◆ **Requirements**
Scale the items from the line with "How do I perform: Open" up to and including the last line of the items by rewriting those lines in full, with each click coordinate in the answers multiplied by 0.8 and rounded to a whole number, halves rounding up. Leave all other numbers as they are, and leave the pictures out.

## BEGIN The records

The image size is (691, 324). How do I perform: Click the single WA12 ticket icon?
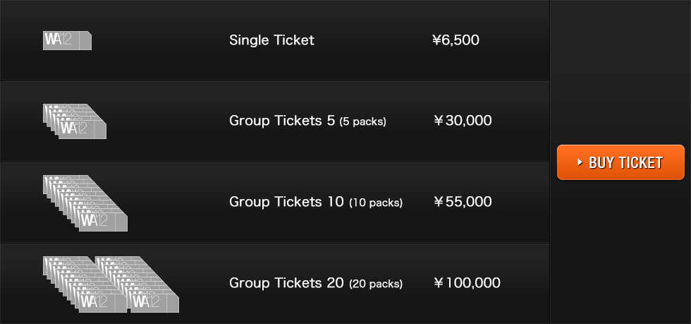coord(67,41)
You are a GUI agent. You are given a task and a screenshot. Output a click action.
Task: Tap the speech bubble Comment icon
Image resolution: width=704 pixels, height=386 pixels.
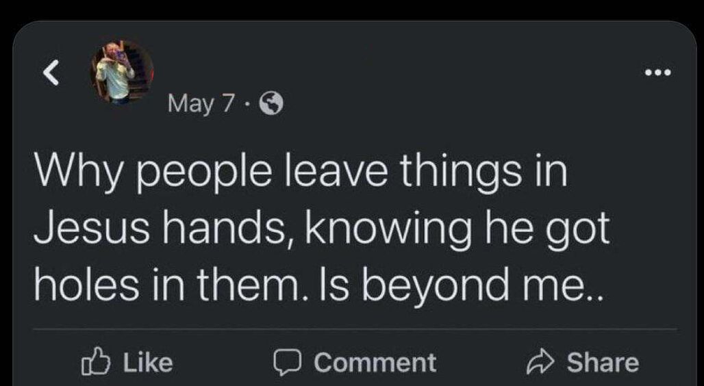(x=288, y=363)
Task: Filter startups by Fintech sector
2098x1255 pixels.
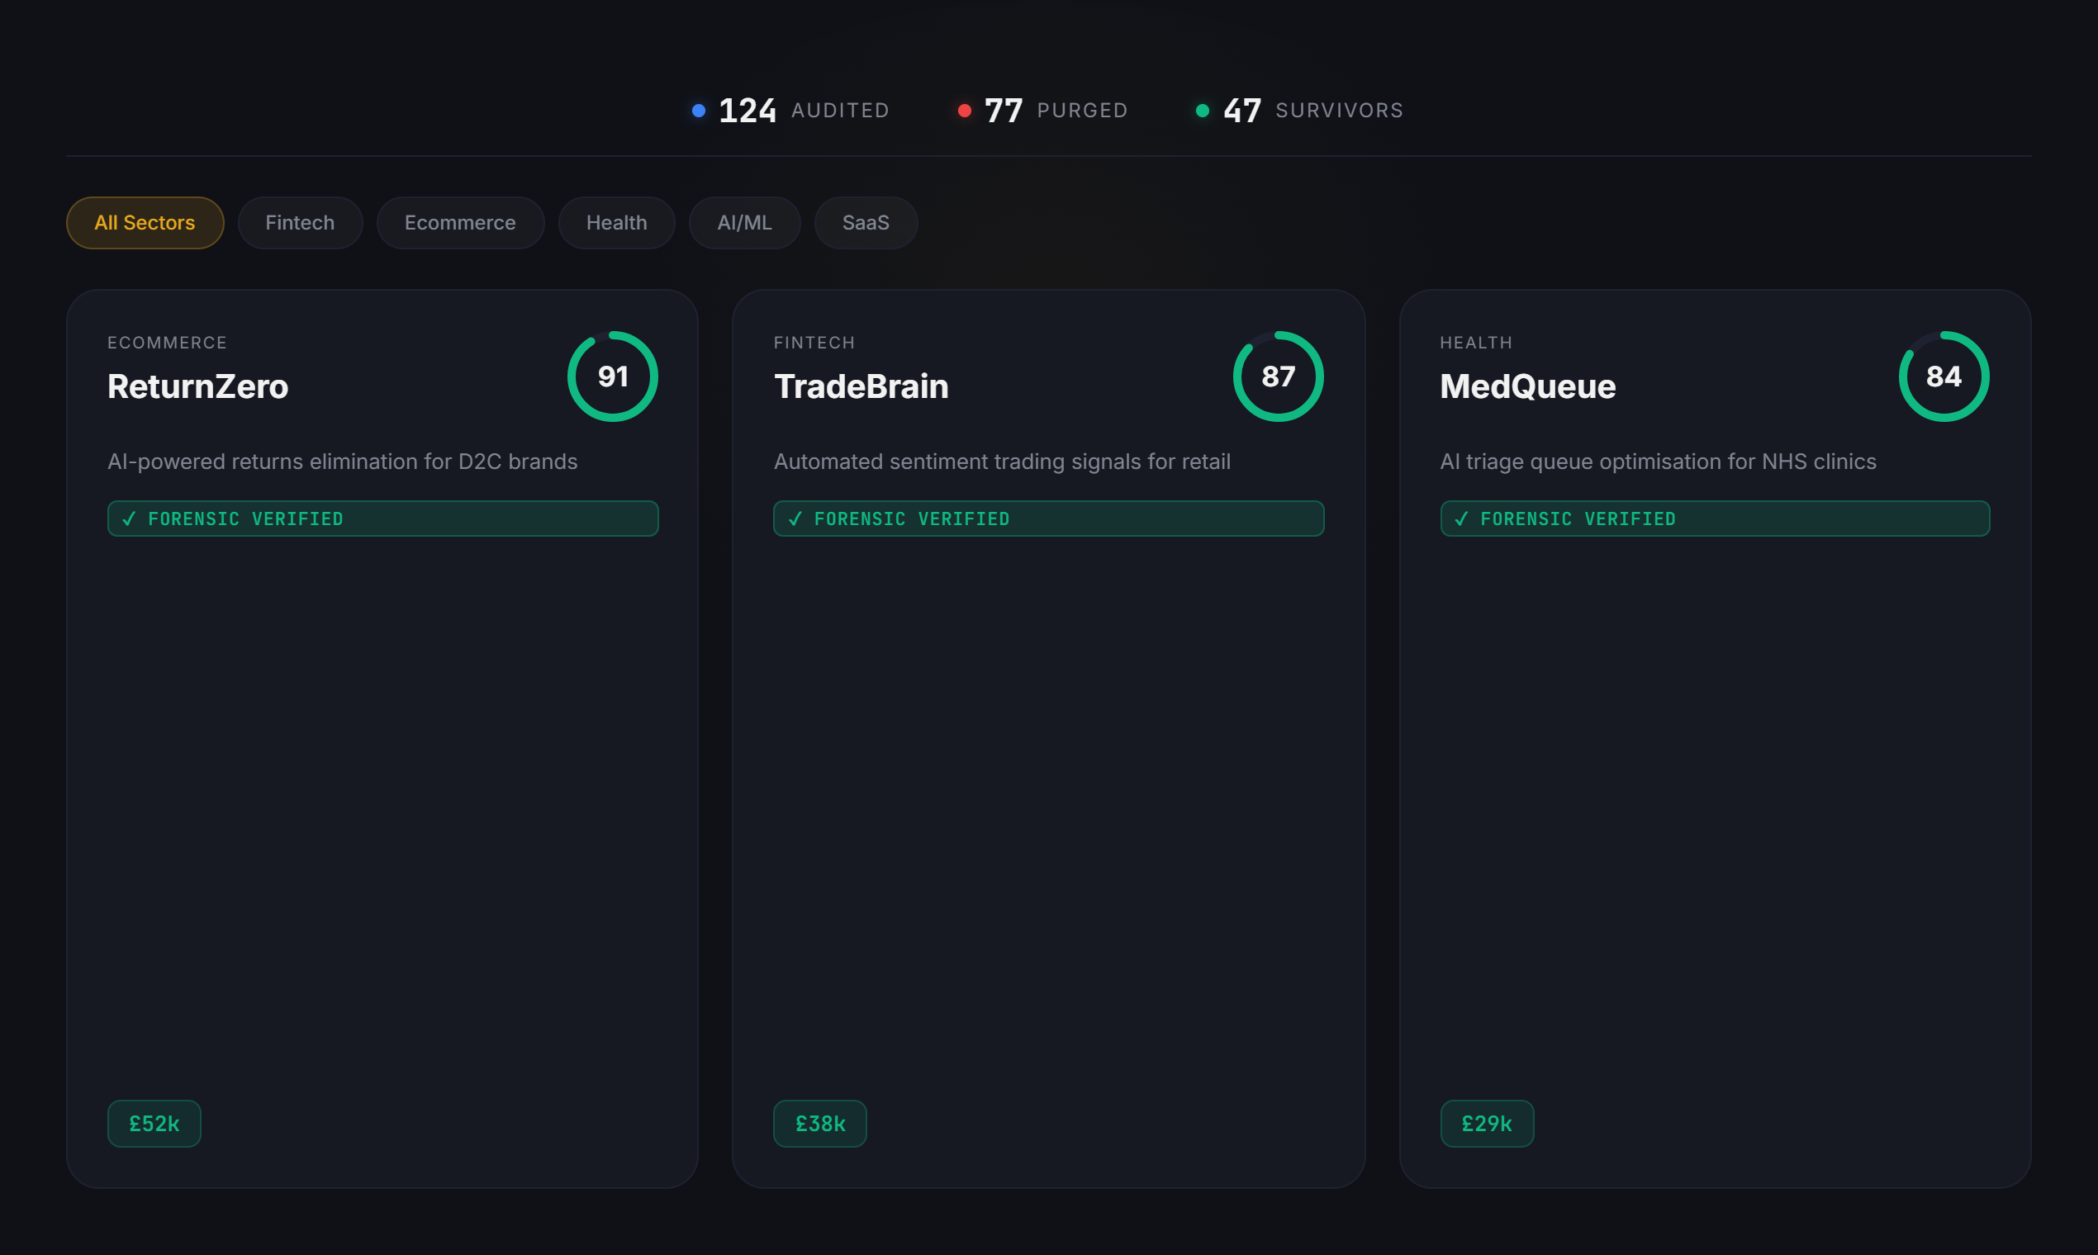Action: 299,222
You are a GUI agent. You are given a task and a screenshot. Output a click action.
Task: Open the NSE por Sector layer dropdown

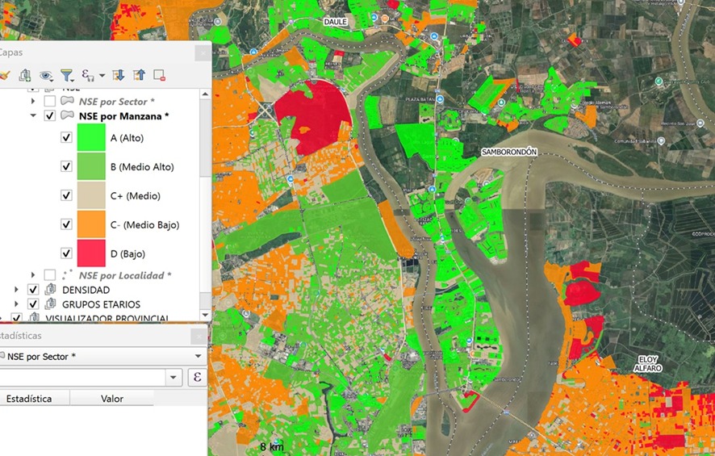coord(198,356)
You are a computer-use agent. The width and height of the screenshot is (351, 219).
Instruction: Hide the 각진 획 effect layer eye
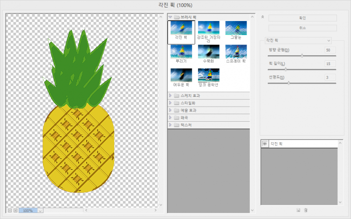tap(264, 144)
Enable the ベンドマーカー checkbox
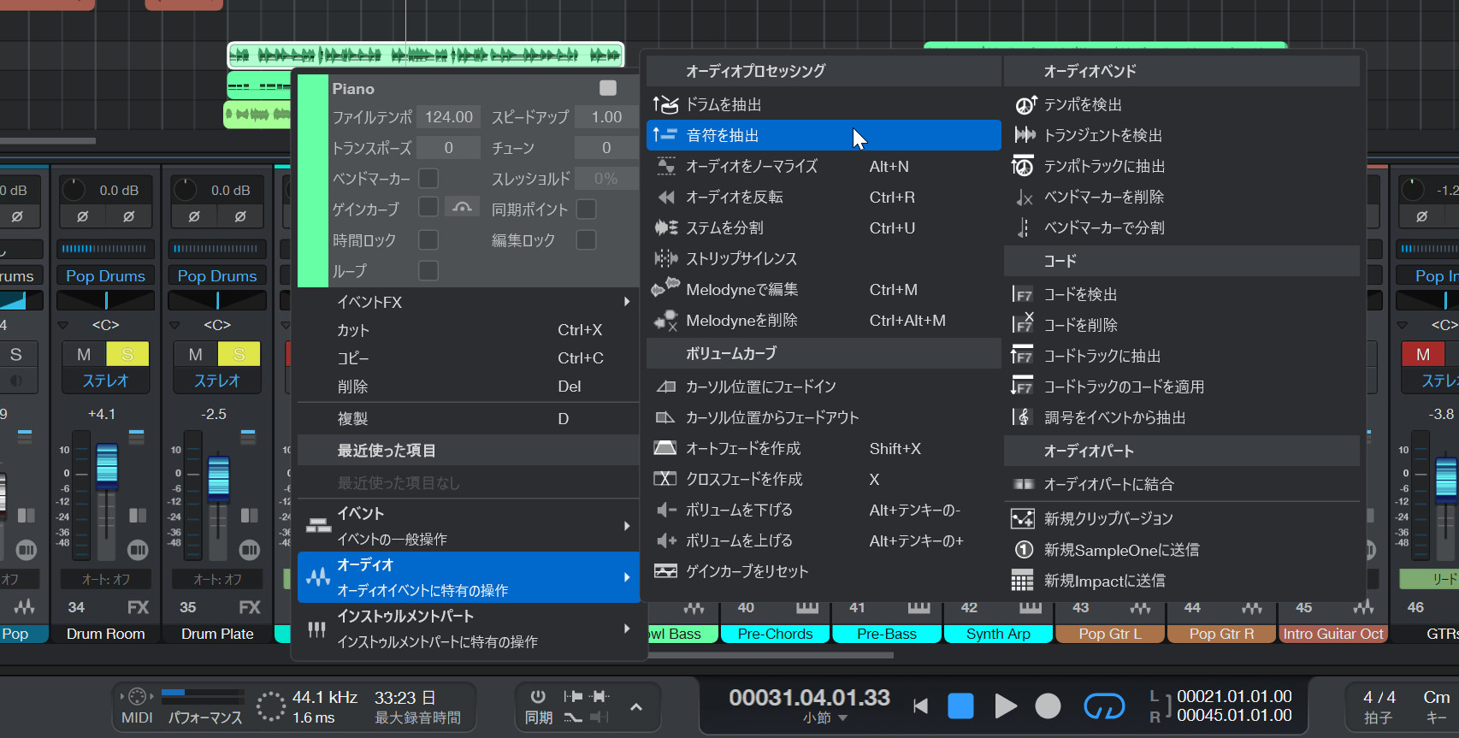This screenshot has width=1459, height=738. tap(428, 179)
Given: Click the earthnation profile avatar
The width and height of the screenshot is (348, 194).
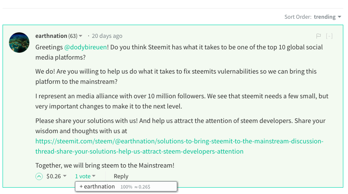Looking at the screenshot, I should [x=19, y=43].
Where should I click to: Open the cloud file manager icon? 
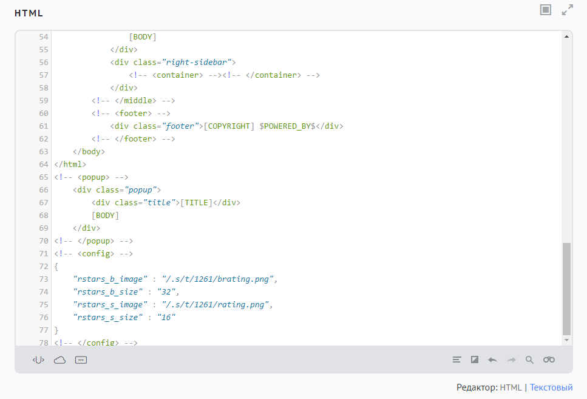coord(59,360)
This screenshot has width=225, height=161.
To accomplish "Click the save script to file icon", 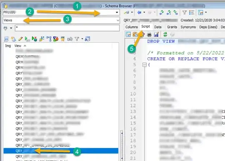I will point(156,34).
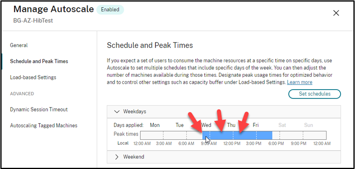Enable Sun in days applied

pyautogui.click(x=308, y=125)
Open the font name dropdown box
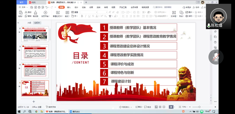 [x=89, y=12]
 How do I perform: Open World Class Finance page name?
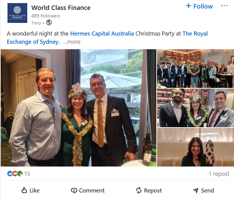pyautogui.click(x=61, y=8)
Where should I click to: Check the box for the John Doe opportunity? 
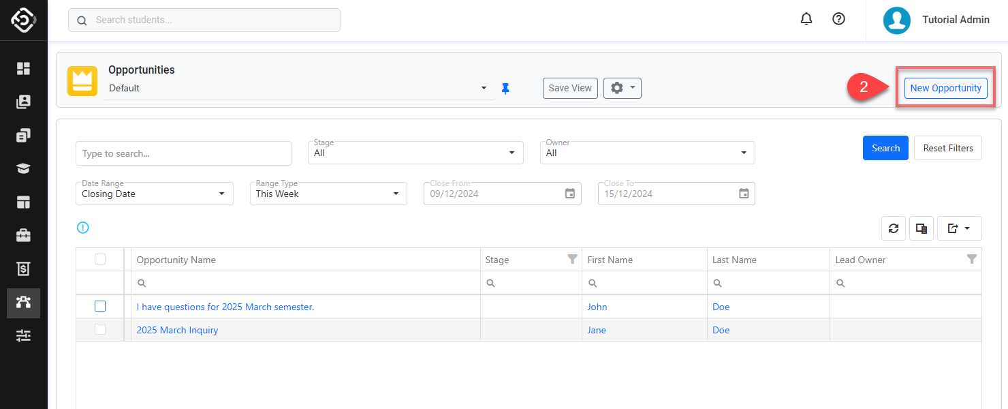tap(100, 307)
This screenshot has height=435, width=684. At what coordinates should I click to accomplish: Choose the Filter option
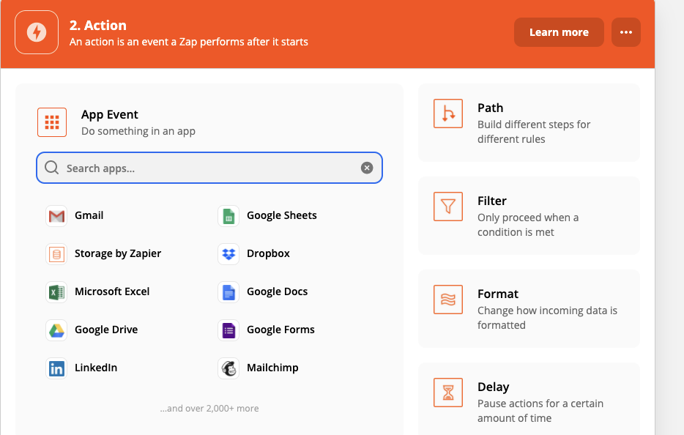point(528,215)
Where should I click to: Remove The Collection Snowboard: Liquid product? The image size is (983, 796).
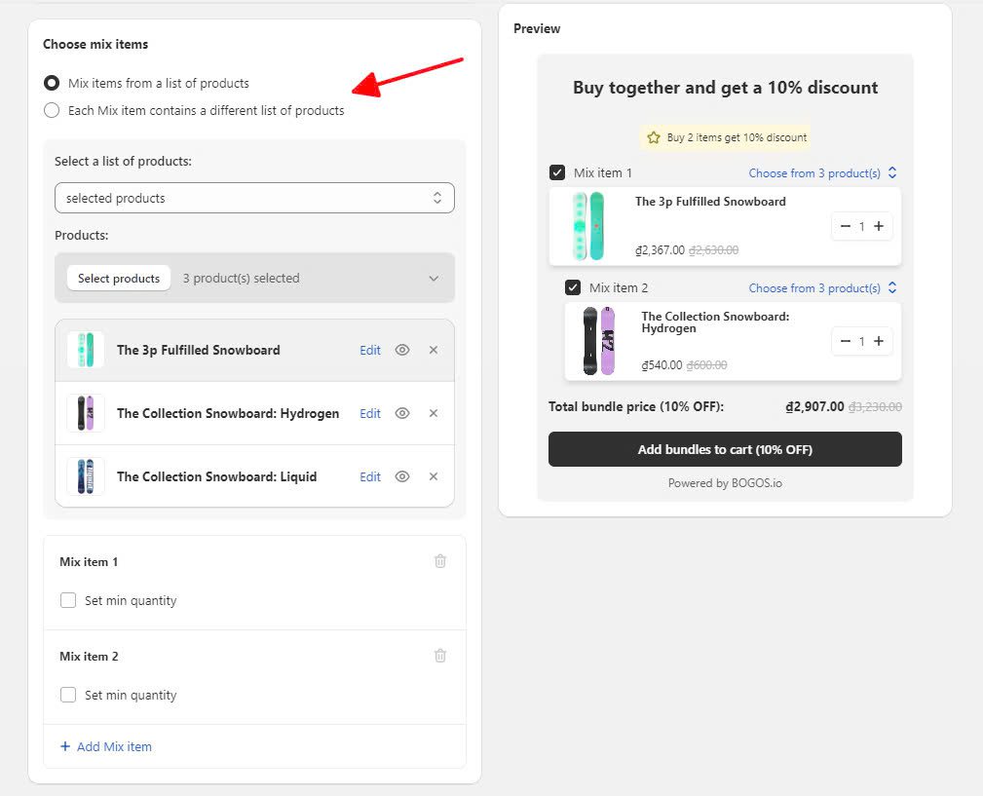434,476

## END The records

◆ **Exercise response**
 How do I perform: Open World Class Finance page name?
pyautogui.click(x=49, y=6)
Where should I click to: Check the box for the John Doe opportunity? 
tap(80, 246)
This screenshot has height=435, width=684. At what coordinates should I click to accomplish: Choose the Filter option
point(422,172)
Where should I click to: Remove The Collection Snowboard: Liquid product? The image size is (983, 796).
347,381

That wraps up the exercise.